### [Exercise]
Reproduce word for word the items that begin with the line containing "Click the user silhouette icon in top bar" and end with the line containing "(x=365, y=68)", including both of those lines.

### [Dataset entries]
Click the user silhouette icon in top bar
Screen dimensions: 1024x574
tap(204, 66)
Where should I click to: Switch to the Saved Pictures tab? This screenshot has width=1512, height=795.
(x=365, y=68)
==
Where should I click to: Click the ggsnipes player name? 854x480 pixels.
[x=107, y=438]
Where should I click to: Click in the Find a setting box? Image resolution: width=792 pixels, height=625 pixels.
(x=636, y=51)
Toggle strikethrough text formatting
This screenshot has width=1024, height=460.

### [Answer below]
Click the user silhouette icon in top bar
Screen dimensions: 1024x574
tap(204, 66)
Where should I click to: Switch to the Saved Pictures tab? This screenshot has width=1512, height=795.
(x=365, y=68)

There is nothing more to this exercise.